Bioengineers at Trinity College in Dublin, Ireland, have developed a prototype patch that could help repair a broken heart. The new patch can withstand mechanical demands and mimic the electrical signaling properties allowing the human heart to pump blood to all body parts.
The polymer patch – manufactured via Melt Electrowriting (MEW) System – adheres to the heart’s outer surface and allows bridging of the area of scar tissue. The new patch is made of a medically approved stretchable polymer material and is coated with the electroconductive polymer “polypyrrole” to provide electrical conductivity while maintaining cell compatibility.

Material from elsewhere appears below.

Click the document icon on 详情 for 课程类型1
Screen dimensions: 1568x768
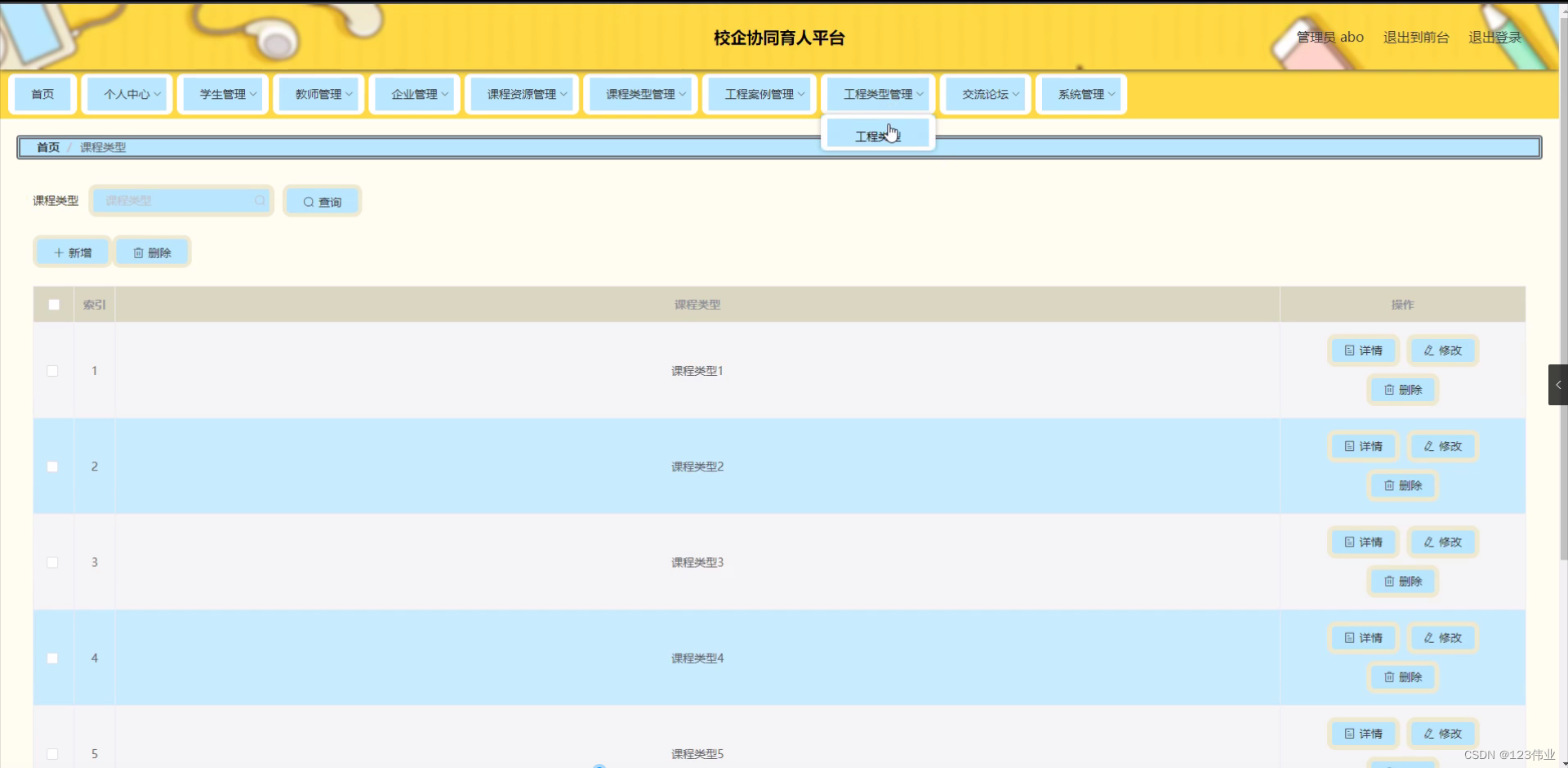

It is believed that when applied to the heart’s outer surface, the new patch will withstand repeated stretching, which is a dominant concern for cardiac biomaterials, and show good elasticity, to mimic that key property of heart muscle accurately.
“Our study looks at a traditional material and, through effective design, allows us to mimic the direction-dependent mechanical movement of the heart, which can be sustained repeatably. This was achieved through a novel method called ‘melt electrowetting.’ Through close collaboration with the suppliers located nationally, we were able to customize the process to fit our design needs,” said Michael Monaghan, Ussher assistant professor in biomedical engineering at Trinity and the senior author of the paper, published in the journal Advanced Functional Materials.
“This study currently reports the development of our method and design, but we are now looking forward to furthering the next generation of designs and materials with the eventual aim of applying this patch as a therapy for a heart attack,” Professor Monaghan added.
The research team has tested the patch in a lab environment and is planning animal trials.
“Our electroconductive patches support electrical conduction between biological tissue in an ex vivo model. These results, therefore, represent a significant step towards generating a bioengineered patch capable of recapitulating aspects of heart tissue – namely its mechanical movement and electrical signaling,” said Dr. Dinorath Olvera, Trinity.